Data excerpts:

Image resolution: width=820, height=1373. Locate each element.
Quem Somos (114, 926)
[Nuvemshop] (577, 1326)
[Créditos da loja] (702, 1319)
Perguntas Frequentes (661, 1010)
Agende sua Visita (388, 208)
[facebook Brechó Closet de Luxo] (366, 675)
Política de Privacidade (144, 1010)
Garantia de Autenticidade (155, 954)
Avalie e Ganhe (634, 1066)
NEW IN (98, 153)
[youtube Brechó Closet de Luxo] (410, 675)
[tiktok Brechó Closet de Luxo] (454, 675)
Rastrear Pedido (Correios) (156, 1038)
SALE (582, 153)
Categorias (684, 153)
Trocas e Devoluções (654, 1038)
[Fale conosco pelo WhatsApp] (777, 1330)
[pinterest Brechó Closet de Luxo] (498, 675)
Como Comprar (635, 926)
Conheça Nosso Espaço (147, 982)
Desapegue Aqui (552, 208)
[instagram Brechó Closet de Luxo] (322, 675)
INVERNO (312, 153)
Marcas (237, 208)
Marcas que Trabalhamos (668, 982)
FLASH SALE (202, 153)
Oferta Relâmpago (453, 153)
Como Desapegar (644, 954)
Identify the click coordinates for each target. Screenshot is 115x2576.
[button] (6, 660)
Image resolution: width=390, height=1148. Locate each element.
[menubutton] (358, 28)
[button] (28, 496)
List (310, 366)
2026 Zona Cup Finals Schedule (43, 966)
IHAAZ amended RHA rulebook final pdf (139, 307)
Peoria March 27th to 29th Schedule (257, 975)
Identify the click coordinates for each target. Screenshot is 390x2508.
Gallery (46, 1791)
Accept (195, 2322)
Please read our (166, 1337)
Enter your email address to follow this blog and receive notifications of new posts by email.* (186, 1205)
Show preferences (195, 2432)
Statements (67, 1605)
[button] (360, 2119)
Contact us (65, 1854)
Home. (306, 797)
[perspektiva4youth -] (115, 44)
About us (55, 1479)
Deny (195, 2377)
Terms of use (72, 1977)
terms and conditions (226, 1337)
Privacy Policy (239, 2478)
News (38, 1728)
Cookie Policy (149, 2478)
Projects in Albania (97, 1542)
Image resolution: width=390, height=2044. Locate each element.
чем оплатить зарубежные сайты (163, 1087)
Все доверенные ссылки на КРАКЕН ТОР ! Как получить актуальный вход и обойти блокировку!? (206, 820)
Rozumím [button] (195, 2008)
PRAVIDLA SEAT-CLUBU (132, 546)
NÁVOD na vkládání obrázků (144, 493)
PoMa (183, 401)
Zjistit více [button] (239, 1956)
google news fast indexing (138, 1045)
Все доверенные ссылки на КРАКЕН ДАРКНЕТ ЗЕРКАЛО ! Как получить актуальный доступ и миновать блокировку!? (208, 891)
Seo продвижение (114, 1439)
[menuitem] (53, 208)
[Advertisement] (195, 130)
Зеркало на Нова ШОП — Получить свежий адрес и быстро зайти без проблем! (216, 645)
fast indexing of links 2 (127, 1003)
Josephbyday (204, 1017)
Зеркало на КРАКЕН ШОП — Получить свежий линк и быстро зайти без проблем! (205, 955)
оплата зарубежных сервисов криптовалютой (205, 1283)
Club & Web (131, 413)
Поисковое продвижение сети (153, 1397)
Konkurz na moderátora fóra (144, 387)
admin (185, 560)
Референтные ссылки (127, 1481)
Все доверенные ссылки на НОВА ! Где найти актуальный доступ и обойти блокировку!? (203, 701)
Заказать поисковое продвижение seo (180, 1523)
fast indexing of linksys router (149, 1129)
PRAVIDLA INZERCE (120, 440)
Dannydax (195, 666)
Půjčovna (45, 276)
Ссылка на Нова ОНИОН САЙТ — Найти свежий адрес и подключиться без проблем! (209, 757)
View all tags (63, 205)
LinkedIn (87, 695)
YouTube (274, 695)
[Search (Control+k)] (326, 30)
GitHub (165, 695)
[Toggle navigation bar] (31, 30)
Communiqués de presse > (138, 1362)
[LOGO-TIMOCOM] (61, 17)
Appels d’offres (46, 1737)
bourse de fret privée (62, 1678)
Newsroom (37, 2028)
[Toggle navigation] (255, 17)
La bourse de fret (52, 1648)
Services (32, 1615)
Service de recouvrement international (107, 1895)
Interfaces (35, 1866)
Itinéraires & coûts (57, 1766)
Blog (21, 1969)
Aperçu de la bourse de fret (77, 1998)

The exercise: Can you copy the entries unchanged, beginning at the line that contains "Референтные ссылки (127, 1481)" and stopping after the line that contains "Newsroom (37, 2028)"?

Written solution:
Референтные ссылки (127, 1481)
Все доверенные ссылки на НОВА ! Где найти актуальный доступ и обойти блокировку!? (203, 701)
Заказать поисковое продвижение seo (180, 1523)
fast indexing of linksys router (149, 1129)
PRAVIDLA INZERCE (120, 440)
Dannydax (195, 666)
Půjčovna (45, 276)
Ссылка на Нова ОНИОН САЙТ — Найти свежий адрес и подключиться без проблем! (209, 757)
View all tags (63, 205)
LinkedIn (87, 695)
YouTube (274, 695)
[Search (Control+k)] (326, 30)
GitHub (165, 695)
[Toggle navigation bar] (31, 30)
Communiqués de presse > (138, 1362)
[LOGO-TIMOCOM] (61, 17)
Appels d’offres (46, 1737)
bourse de fret privée (62, 1678)
Newsroom (37, 2028)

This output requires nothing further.